Exclusion Error lebih krusial untuk diselesaikan karena bersentuhan langsung dengan masyarakat yang harus diangkat dari kemiskinan. Sedangkan inclusion error tidak terlalu berdampak besar terhadap masyarakat miskin.

BACA JUGA :  TNI Dan Polri Siap Amankan Hari Raya Idul Fitri Di Maluku

Ada beberapa cara untuk meminimalkan exclusion error. Pertama menggunakan sampel yang representatif. Kedua menggunakan sampling frame yang komprehensif. Ketiga menggunakan teknik sampling yang sesuai. Keempat menggunakan metode pengumpulan data yang tepat. Kemudian yang terakhir, pengecekan non respons.

Berbeda dengan pengumpulan data penduduk miskin sebelumnya yang hanya mencakup 40 persen terbawah saja. Metode pengumpulan data Regsosek kali ini adalah pencacahan lengkap alias sensus, sehingga poin 1-3 dapat dikesampingkan.

Dari hasil pengumpulan Regsosek tersebut kemudian dilakukan pemeringkatan kesejahteraan dengan menggunakan metode proxy mean test (PMT). PMT adalah metode pengukuran pengeluaran keluarga dengan menggunakan variabel-variabel yang mencirikan karakteristik keluarga. Lalu dilakukan perangkingan berdasarkan hasil estimasi pengeluaran keluarga.

Keluarga dengan pengeluaran terendah menempati peringkat terendah dalam kesejahteraan. Keluarga di peringkat-peringkat bawah menjadi prioritas awal untuk menerima uluran tangan dari pemerintah. Supaya lebih akurat dan transparan, hasil pemeringkatan status kesejahteraan tersebut kemudian dibahas dalam forum konsultasi publik (FKP) atau musyawarah desa.

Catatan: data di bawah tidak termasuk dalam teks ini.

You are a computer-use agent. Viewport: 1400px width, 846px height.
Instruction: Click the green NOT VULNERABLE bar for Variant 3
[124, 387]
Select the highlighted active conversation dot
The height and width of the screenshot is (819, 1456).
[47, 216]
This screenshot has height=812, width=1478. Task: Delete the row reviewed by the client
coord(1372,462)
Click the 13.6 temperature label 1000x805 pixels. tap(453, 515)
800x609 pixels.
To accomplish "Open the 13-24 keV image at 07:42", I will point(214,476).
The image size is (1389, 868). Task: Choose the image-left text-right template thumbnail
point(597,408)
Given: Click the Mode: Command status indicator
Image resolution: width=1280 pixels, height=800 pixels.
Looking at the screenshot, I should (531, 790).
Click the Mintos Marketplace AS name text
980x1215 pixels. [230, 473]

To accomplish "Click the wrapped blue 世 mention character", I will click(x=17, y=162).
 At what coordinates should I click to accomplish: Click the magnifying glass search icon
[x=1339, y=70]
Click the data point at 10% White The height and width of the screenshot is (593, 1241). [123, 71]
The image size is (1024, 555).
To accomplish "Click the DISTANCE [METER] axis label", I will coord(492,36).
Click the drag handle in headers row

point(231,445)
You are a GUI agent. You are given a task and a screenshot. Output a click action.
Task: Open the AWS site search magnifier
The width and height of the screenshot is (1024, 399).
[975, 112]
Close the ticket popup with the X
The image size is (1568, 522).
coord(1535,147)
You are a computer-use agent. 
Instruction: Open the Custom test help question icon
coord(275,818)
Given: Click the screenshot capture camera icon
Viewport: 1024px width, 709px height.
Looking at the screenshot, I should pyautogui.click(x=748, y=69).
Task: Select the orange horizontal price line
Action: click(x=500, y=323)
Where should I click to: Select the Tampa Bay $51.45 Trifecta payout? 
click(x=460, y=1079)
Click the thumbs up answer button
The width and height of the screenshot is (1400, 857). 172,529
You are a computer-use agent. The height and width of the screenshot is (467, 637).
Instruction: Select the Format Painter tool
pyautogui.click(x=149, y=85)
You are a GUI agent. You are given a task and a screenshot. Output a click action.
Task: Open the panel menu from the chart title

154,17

Masa pengumpulan data Pendataan Awal Regsosek telah usai pada November tahun lalu. Sekarang kita ada pada fase pengolahan hasil pendataan dan segera menuju tahapan FKP yang akan dilaksanakan pada bulan Mei 2023. Cakupan wilayah FKP meliputi seluruh wilayah Indonesia. FKP dilaksanakan di tingkat desa/kelurahan kecuali untuk kota-kota tertentu FKP dapat dilaksanakan pada SLS satu tingkat di bawah desa/kelurahan.

Peran Penting Masyarakat

Fungsi FKP adalah sebagai kontrol sosial dalam bentuk keterlibatan masyarakat untuk memberikan masukan pada pemeringkatan tingkat kesejahteraan keluarga. Selain itu output yang diperoleh adalah kesepakatan ketua/pengurus wilayah terkecil/tokoh masyarakat mengenai peringkat kesejahteraan keluarga di masing-masing wilayah.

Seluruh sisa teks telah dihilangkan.